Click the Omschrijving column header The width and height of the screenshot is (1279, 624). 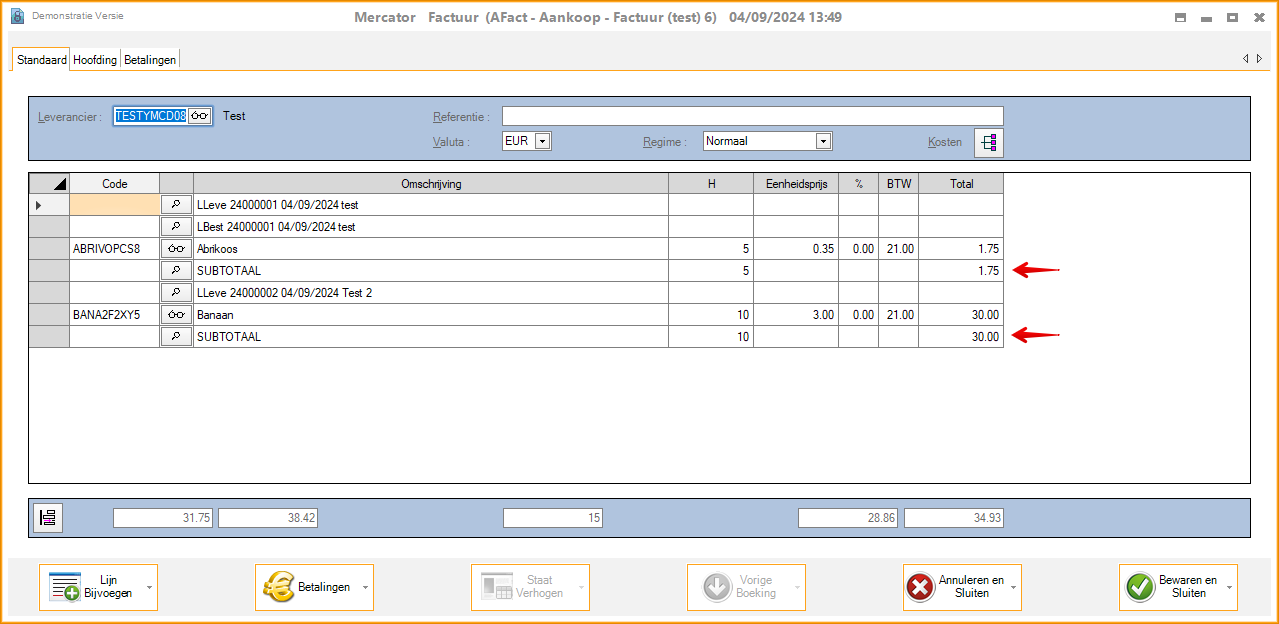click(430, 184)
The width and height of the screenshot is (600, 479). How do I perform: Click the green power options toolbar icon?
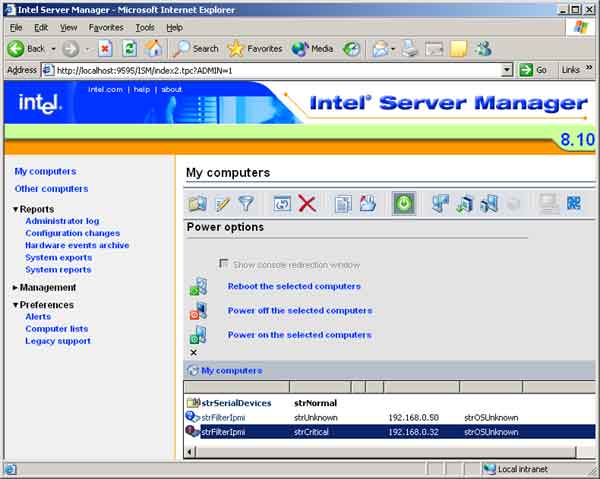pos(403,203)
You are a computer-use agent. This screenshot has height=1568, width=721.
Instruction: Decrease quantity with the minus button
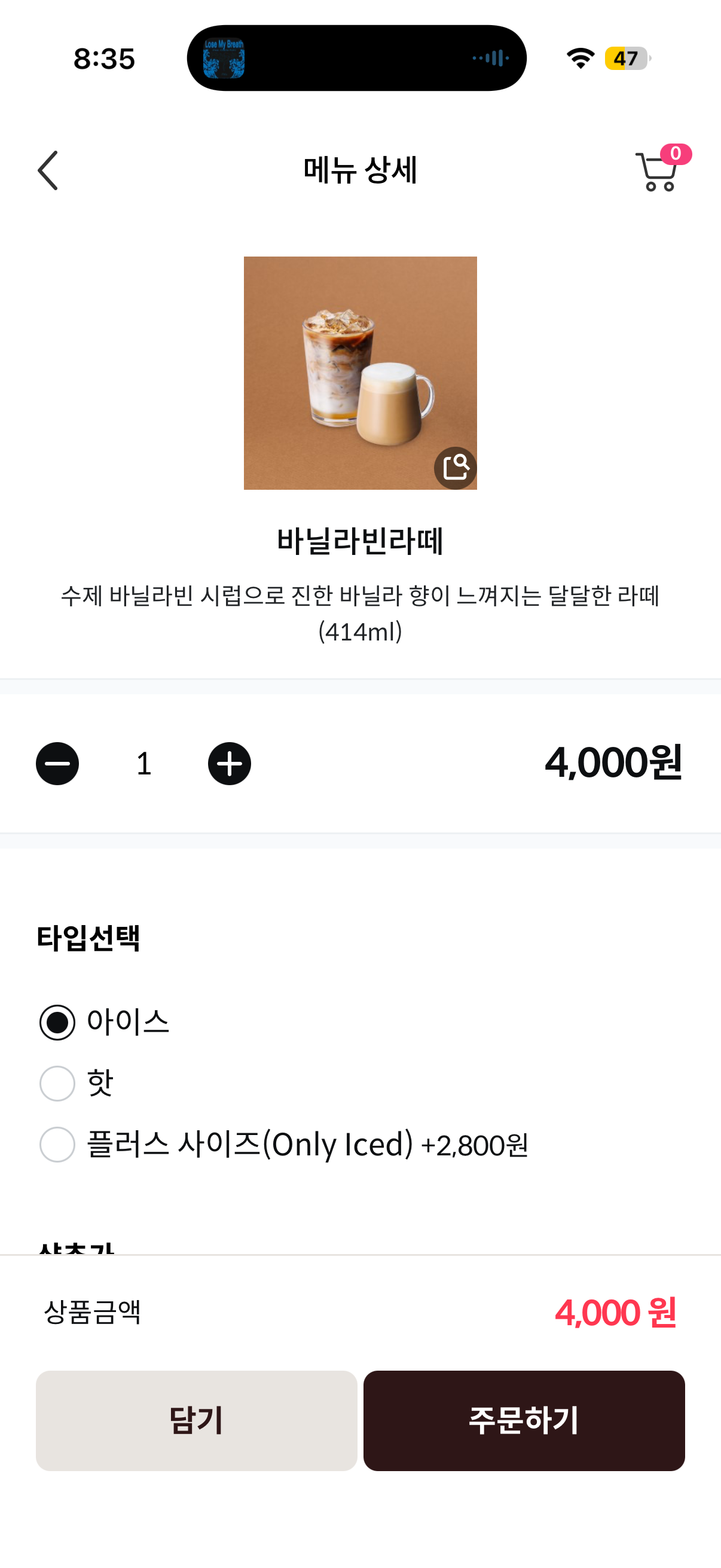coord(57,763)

—————

Goal of the exercise —
From the line containing "Instruction: Decrease quantity" through the last line of the material above, write out each line exactly, leaving aside all pictures.

Result —
Instruction: Decrease quantity with the minus button
coord(57,763)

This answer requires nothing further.